Bank Seeks Mistrial in Rothstein Case

The first jury trial seeking to hold a financial institution liable for its complicity in Scott Rothstein's $1.4 billion Ponzi scheme faces uncertainty after the institution filed a motion seeking a mistrial following testimony of a key witness.  TD Bank, being sued by Texas investment partnership Coquina Investments, filed the motion after verbally making the motion following questioning of its former Vice President, Frank Spinosa, concerning his relationship with Rothstein.  Under the threat of possible pending criminal charges, Spinosa declined to answer the majority of the questions posed by Coquina's attorney and took the Fifth amendment.  

The Fifth Amendment applies to both criminal and civil proceedings, and is available to a witness who may have reasonable apprehension from providing a direct answer that may subject him or her to future criminal prosecution.  As eloquently stated by the Supreme Court in 1924,

The privilege is not ordinarily dependent upon the nature of the proceeding in which the testimony is sought or is to be used. It applies alike to civil and criminal proceedings, wherever the answer might tend to subject to criminal responsibility him who gives it. The privilege protects a mere witness as fully as it does one who is also a party defendant.  

McCarthy v. Arndstein, 266 U.S. 34, 40 (1924).  While it is well-established in American jurisprudence that a judge may not allow a jury to make an adverse inference concerning a defendant's decision to not testify in his case, the result is different when a defendant chooses to testify but declines to answer based on the Fifth Amendment.  As the Supreme Court stated in Baxter v. Palmigiano

 [T]he Fifth Amendment does not forbid adverse inferences against parties to civil actions when they refuse to testify in response to probative evidence offered against them: the Amendment ‘‘does not preclude the inference where the privilege is claimed by a party to a civil cause.’’
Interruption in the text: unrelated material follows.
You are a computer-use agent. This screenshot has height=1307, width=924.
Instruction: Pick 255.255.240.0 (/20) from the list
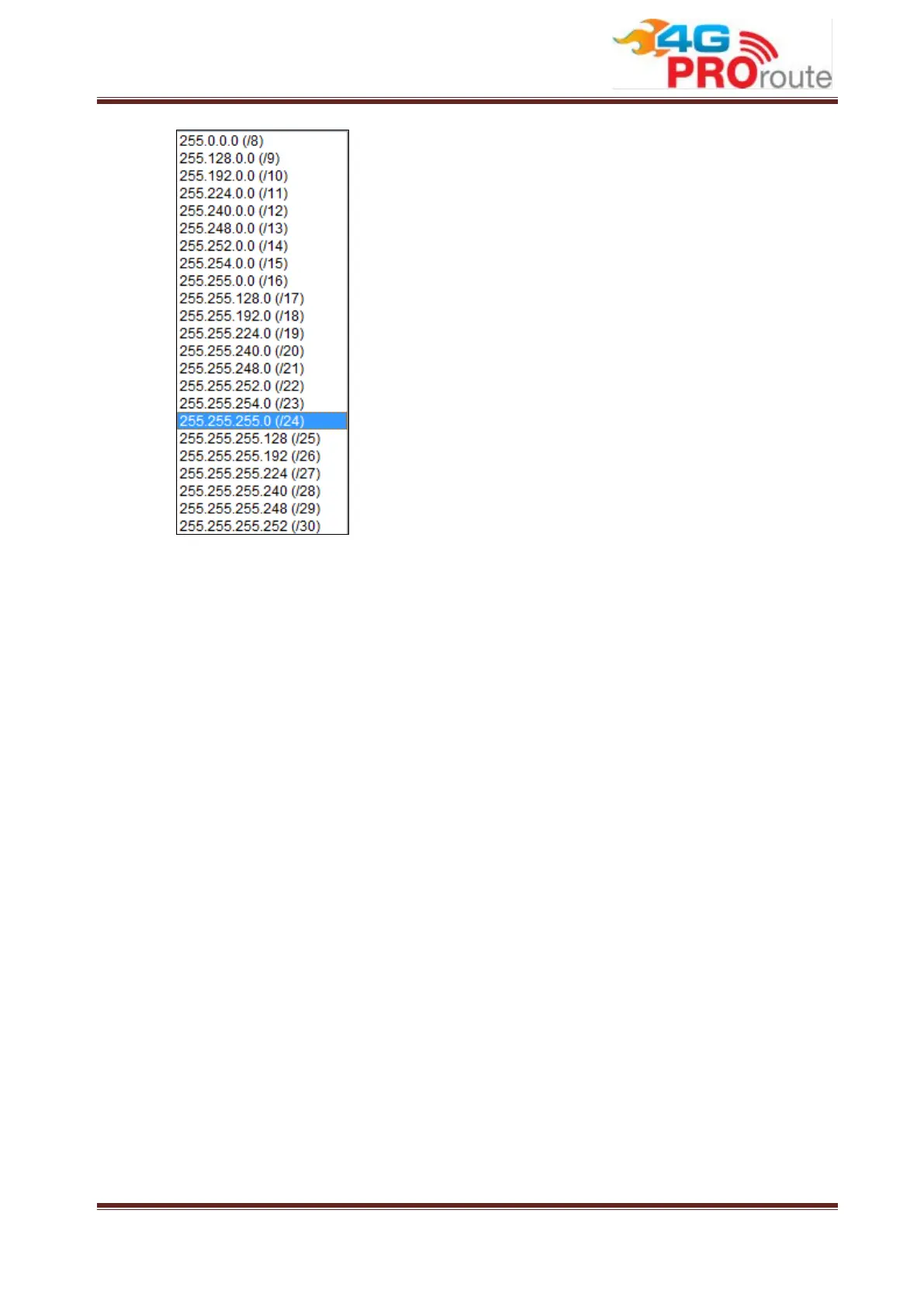pyautogui.click(x=262, y=351)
425 U.S. 308, 317 (1976).  

During the questioning, Spinosa took the Fifth amendment to more than 170 questions over a morning of testimony.  These questions included whether Spinosa flew on a plane with Rothstein to a Super Bowl or whether Spinosa accepted an envelope from Rothstein containing $50,000.  Following the questioning, United States District Judge Marcia Cooke granted a request by Coquina to allow the jury to draw an adverse inference from Spinosa's decision not to testify for fear of criminal prosecution.  Judge Cooke ruled that Coquina could propose an instruction to the jury to be considered during their deliberation that "[y]ou can infer that the answers would have been adverse to TD Bank's interest."  

While TD Bank's attorneys seem to acknowledge that an adverse inference may be taken from Spinosa's decision to plead the Fifth, they take exception with Judge Cooke's apparent wording that seemed to acknowledge that liability could be inferred.